Virgin-resin producer Eastman said July 7 it was starting the trial plant at its Kingsport, Tenn., headquarters.
Eastman said the facility will use new technology that will allow it to provide recycled resin at competitive costs.
Cost was a key failing of previous attempts at depolymerization, industry officials said.
Eastman officials would not disclose details of what they say is new depolymerization technology. Officials added that they are at least two years away from commercializing it, if the technology pans out.
The company said it wants to answer questions from recyclers about the impact of these new containers, like beer bottles, that could hurt the growth of PET packaging. Political pressure from legislatures concerned about plastic recycling markets, such as in California, is also a factor, officials said.
``It is good to let the marketplace know that there is technology in the wings that will solve much of the concern,'' said Tom Parham, manager of plastics recycling for Eastman.
``This tells our customers we are working on recycling solutions that will allow them to offer more imaginative designs.''
If Eastman decides to commercialize the technology, the first plant will likely be built in Europe because the bottle stream there is more complex, he said in a July 8 telephone interview.

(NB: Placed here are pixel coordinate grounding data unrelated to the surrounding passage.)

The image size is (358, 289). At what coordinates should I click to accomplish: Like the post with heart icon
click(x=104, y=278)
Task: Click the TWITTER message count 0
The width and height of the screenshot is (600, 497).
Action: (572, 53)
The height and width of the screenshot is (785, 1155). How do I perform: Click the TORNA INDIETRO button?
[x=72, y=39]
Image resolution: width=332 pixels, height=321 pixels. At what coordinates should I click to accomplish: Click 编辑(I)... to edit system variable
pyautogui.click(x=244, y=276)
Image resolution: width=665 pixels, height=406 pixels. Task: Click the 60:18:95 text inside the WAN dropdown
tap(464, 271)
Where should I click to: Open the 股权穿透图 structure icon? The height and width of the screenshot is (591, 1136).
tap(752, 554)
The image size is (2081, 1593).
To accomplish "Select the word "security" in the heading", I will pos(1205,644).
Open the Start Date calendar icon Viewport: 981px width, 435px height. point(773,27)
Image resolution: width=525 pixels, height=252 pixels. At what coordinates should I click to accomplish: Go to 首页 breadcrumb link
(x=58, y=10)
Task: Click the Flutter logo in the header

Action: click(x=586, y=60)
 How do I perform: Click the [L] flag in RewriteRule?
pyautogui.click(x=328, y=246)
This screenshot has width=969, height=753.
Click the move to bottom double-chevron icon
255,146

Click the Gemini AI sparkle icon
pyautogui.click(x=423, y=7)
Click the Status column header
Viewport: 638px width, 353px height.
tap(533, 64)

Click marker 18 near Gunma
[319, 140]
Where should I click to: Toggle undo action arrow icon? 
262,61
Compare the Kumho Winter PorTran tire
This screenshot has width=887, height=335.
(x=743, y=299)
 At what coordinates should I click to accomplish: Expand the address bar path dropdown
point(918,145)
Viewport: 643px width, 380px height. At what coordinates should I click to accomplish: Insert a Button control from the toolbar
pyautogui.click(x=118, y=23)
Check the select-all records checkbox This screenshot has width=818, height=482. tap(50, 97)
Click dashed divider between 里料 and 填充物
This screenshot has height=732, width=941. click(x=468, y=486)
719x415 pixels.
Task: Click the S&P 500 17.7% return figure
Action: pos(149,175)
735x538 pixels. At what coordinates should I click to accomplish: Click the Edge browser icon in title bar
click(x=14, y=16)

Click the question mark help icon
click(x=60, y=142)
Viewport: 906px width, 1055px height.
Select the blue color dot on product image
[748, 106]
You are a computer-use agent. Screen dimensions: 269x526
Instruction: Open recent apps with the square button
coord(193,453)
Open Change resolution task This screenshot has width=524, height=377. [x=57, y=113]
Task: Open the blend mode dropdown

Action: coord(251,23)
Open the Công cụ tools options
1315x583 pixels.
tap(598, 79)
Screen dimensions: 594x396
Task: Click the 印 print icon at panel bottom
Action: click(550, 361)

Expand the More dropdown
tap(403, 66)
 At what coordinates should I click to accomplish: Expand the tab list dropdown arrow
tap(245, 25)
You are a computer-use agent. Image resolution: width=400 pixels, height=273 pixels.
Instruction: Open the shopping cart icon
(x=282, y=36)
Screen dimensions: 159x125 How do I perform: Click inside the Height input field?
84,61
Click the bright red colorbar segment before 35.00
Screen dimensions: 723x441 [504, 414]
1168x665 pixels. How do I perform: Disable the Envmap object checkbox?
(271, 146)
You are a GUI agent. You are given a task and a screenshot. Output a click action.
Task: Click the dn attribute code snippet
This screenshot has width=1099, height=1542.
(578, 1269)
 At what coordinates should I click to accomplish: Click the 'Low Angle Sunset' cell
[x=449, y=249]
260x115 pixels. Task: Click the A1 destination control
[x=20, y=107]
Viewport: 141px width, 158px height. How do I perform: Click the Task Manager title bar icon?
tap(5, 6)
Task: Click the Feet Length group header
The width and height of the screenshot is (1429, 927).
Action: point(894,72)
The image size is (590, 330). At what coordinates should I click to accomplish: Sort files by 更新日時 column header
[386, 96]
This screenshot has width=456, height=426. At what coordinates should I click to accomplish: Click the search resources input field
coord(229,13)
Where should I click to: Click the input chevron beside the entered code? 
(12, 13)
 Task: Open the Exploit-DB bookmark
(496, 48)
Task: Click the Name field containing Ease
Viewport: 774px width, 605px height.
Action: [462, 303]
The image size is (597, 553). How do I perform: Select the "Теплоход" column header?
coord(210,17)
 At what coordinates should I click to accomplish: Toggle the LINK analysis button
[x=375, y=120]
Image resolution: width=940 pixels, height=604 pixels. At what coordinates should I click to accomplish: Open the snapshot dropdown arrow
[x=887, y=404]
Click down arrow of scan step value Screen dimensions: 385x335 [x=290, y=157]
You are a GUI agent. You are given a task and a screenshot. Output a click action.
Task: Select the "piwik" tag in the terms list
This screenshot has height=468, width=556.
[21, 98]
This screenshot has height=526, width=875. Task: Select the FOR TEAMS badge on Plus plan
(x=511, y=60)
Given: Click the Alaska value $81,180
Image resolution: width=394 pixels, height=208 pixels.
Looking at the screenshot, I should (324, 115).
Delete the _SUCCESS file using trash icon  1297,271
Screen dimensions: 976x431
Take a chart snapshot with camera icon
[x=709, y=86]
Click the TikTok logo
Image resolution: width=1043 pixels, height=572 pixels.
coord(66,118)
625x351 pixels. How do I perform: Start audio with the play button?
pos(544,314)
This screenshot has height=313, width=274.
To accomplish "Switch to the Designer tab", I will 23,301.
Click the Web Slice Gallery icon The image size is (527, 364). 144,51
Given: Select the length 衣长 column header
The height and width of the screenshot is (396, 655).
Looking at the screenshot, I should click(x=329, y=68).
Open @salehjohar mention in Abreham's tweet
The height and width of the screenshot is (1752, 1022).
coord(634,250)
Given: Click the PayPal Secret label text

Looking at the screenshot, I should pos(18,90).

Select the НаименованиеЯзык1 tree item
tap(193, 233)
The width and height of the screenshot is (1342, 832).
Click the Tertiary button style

``It looks like Europe would be a good place to start, but [saying] where and how would be premature,'' he said.
``We're going to learn a lot in the next six months or so,'' Parham said. In the lab, the process has been able to handle all the different-colored PET and all the barrier layers that have been tested, he said.
The process produces food-grade material. Parham said he does not think getting Food and Drug Administration approval would be overly difficult, considering that other depolymerization processes have been OK'd.
Eastman said it is targeting hard-to-recycle PET containers, like beer bottles and juice containers with barriers, so they will not hurt the stream of soda bottles and simpler containers that are recycled mechanically.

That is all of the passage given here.